■ Try it ■
I would like every entry below written out exactly.

Dataset excerpts:
#####

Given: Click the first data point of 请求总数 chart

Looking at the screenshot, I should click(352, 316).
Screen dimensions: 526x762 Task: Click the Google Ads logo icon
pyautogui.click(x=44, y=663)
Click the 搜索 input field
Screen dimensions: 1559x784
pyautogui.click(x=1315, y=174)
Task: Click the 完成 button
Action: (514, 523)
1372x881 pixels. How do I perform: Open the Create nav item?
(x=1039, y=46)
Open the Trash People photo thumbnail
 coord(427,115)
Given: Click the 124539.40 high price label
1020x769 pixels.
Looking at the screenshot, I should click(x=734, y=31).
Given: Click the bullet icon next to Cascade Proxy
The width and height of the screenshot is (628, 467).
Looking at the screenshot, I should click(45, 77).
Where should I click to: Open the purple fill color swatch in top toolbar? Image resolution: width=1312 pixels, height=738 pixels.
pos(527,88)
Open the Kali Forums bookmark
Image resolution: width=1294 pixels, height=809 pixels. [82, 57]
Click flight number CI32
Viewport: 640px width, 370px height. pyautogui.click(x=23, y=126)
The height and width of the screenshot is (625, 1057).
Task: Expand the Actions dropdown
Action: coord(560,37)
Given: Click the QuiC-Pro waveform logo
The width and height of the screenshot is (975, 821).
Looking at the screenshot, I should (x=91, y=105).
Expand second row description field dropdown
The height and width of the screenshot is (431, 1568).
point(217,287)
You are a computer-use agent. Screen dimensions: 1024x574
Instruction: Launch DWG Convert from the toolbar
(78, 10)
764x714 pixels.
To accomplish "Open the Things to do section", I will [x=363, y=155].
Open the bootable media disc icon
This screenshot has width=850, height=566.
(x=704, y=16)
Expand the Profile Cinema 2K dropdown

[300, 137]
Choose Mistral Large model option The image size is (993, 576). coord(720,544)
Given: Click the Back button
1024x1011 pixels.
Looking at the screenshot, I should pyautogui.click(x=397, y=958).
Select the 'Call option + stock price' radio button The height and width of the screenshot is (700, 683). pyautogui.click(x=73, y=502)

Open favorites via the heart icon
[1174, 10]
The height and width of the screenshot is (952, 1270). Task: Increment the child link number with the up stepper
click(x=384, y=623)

#####

■ Solved exercise ■
Given: Click the first data point of 请求总数 chart

Looking at the screenshot, I should click(352, 316).
Screen dimensions: 526x762 Task: Click the Google Ads logo icon
pyautogui.click(x=44, y=663)
Click the 搜索 input field
Screen dimensions: 1559x784
pyautogui.click(x=1315, y=174)
Task: Click the 完成 button
Action: (514, 523)
1372x881 pixels. How do I perform: Open the Create nav item?
(x=1039, y=46)
Open the Trash People photo thumbnail
 coord(427,115)
Given: Click the 124539.40 high price label
1020x769 pixels.
Looking at the screenshot, I should click(x=734, y=31).
Given: Click the bullet icon next to Cascade Proxy
The width and height of the screenshot is (628, 467).
Looking at the screenshot, I should click(45, 77).
Where should I click to: Open the purple fill color swatch in top toolbar? Image resolution: width=1312 pixels, height=738 pixels.
pos(527,88)
Open the Kali Forums bookmark
Image resolution: width=1294 pixels, height=809 pixels. [82, 57]
Click flight number CI32
Viewport: 640px width, 370px height. pyautogui.click(x=23, y=126)
The height and width of the screenshot is (625, 1057).
Task: Expand the Actions dropdown
Action: coord(560,37)
Given: Click the QuiC-Pro waveform logo
The width and height of the screenshot is (975, 821).
Looking at the screenshot, I should (x=91, y=105).
Expand second row description field dropdown
The height and width of the screenshot is (431, 1568).
point(217,287)
You are a computer-use agent. Screen dimensions: 1024x574
Instruction: Launch DWG Convert from the toolbar
(78, 10)
764x714 pixels.
To accomplish "Open the Things to do section", I will [x=363, y=155].
Open the bootable media disc icon
This screenshot has width=850, height=566.
(x=704, y=16)
Expand the Profile Cinema 2K dropdown

[300, 137]
Choose Mistral Large model option The image size is (993, 576). coord(720,544)
Given: Click the Back button
1024x1011 pixels.
Looking at the screenshot, I should pyautogui.click(x=397, y=958).
Select the 'Call option + stock price' radio button The height and width of the screenshot is (700, 683). pyautogui.click(x=73, y=502)

Open favorites via the heart icon
[1174, 10]
The height and width of the screenshot is (952, 1270). Task: Increment the child link number with the up stepper
click(x=384, y=623)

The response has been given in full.